Tunisie.Émeutes nocturnes: une spirale de violence casse-tête pour les autorités

S’il est évident que la loi de finance 2018 et ses hausses de prix tous azimuts ne passe pas auprès des classes les plus démunies, des sociologues expliquent la récurrence du cycle des violences en cette période de l’année par le froid qui attise le sentiment de désœuvrement social

Quatorze personnes parmi celles interpellées lors des mouvements de protestation sociale, qui se sont intensifiés dans les faubourgs de la capitale dans la nuit de lundi à mardi 9 janvier, ont été placées en garde à vue, selon le parquet de Tunis. Le mode d’action nocturne s’est propagé à d’autres régions à l’intérieur du pays, suscitant un débat sur sa légitimité de la violence jusque dans les rangs des manifestants.

A Cité Ettadhamen, la grande surface Magasin Général a entre autres été totalement dévalisée.

Les chefs d'accusation retenus contre les dizaines de personnes arrêtées sont relatifs à des « actes de vandalisme prémédité sur la voie publique » et de « refus d’obtempérer à un fonctionnaire public dans l'exercice de ses fonctions » selon Sofiène Selliti, porte-parole du ministère public. Conformément à une gestion pour le moment strictement répressive, les accusés seront également poursuivis pour « agression avec violence d'un fonctionnaire public dans l'exercice de ses fonctions ».

Le porte-parole du ministère de l'Intérieur a pour sa part indiqué que plusieurs régions dans les gouvernorats de Tunis, la Manouba, Gafsa et Kasserine ont été le théâtre d'actes de violence et de pillage des biens publics et privés, ainsi que des affrontements entre manifestants et forces de l'ordre durant la nuit.

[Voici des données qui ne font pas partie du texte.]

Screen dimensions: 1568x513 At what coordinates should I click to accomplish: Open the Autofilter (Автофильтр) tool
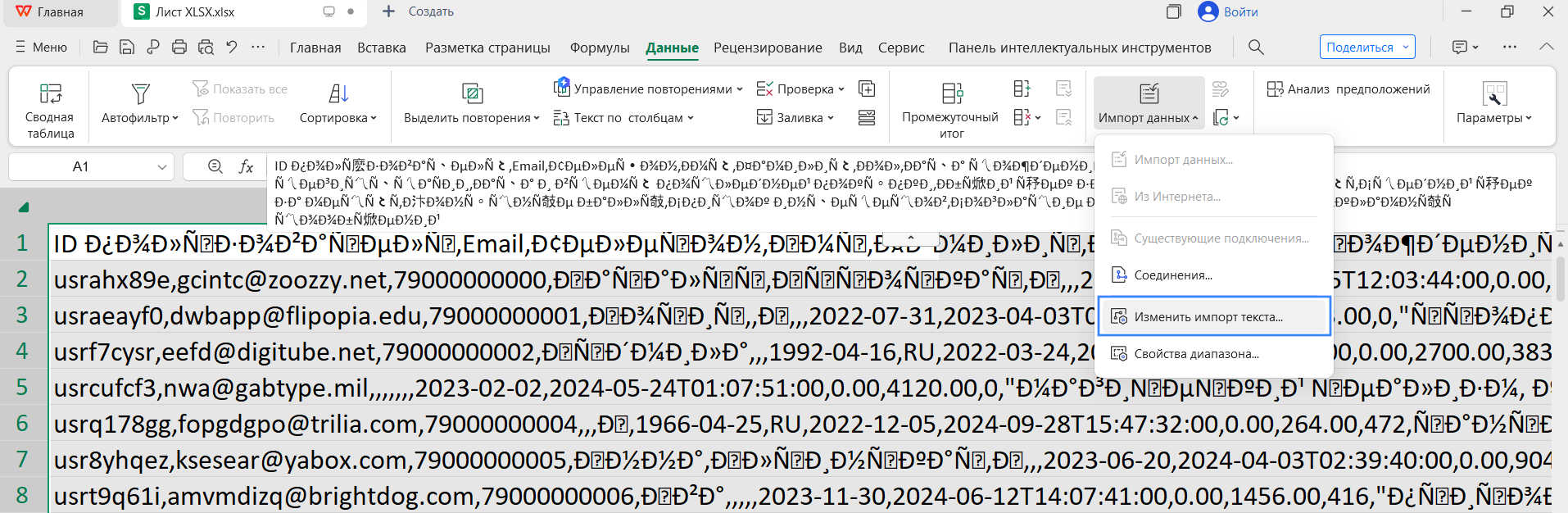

A Kasserine, retour au calme précaire

Tard dans la nuit de lundi, un calme fébrile régnait au croisement de la cité défavorisée d’Ezzouhour, après des heurts prolongés entre forces de l’ordre et manifestants. Ces derniers avaient bloqué l’accès à la cité, brûlé des pneus et attaqué avec des jets de pierre les agents de la sûreté qui ont répliqué par des tirs de gaz lacrymogène.

Les tensions se sont, également, dissipées à Thala, ville symbole de la révolution, à Sbeïtla et à Fériana où des échauffourées ont aussi eu lieu. Une fois de plus, des émeutiers ont vandalisé l’entrepôt municipal à Kasserine-ville où ils ont dérobé scooters et motos. Bilan : un agent a été blessé dans ces incidents, et le directeur du district de la sûreté nationale a été touché. Les deux ont été transportés à l’hôpital régional.

Lors des manifestations au centre-ville de Kasserine, un policier a été blessé et une femme a été asphyxiée par du gaz lacrymogène.

Le secrétaire général de l’UGTT Nouredine Taboubi, en visite à Thala (Kasserine) lors de la commémoration des évènements de la révolution, s'est entretenu avec de jeunes chômeurs pour comprendre la brusque escalade des heurts dans la région.

Gabès : Le siège de la délégation d’El Hamma saccagé

Des unités de l’armée se sont déployées autour du siège de la délégation d’El Hamma après que des jeunes ont envahi et saccagé le local, au cours de la nuit de lundi à mardi. Dans un tweet la veille, le député Ennahdha Habib Khedher originaire de la ville a qualifié ces actes de « criminels », affirmant que « les revendications sociales ne se font pas la nuit ».

Les manifestants avaient auparavant bloqué la route nationale n°16, non loin du siège de la délégation, et brûlé des pneus.

Si les assaillants ont bien détruit tous les équipements de bureau et dilapidé les documents administratifs de ce symbole local du pouvoir qu’ils ont ensuite brûlés en pleine rue, beaucoup reprochent à la coalition au pouvoir, précisément à Ennahdha, un « traitement autiste » purement sécuritaire de ces protestations que certains commentateurs n’appréhendent que sous l’angle du « complot intérieur », voire extérieur, allant même jusqu’à évoquer des pistes internationales, entre autres émiraties, qui les attiseraient, sans fondement objectif à ces théories.   

Réagissant sur le tard, chef du gouvernement Youssef Chahed a pour sa part déclaré ce matin que « ce qui s’est passé dans la soirée du lundi à mardi ne peut pas être considéré comme des manifestations pacifiques », mais sans que sa communication ne verse dans une escalade verbale en cette première véritable épreuve d’envergure pour le jeune politicien.   

Lors de sa visite aux gardes frontaliers à Remada du gouvernorat de Tataouine il a en effet cependant insisté sur « le droit de manifester », tout en affirmant qu’aucun pays démocratique ne manifeste la nuit.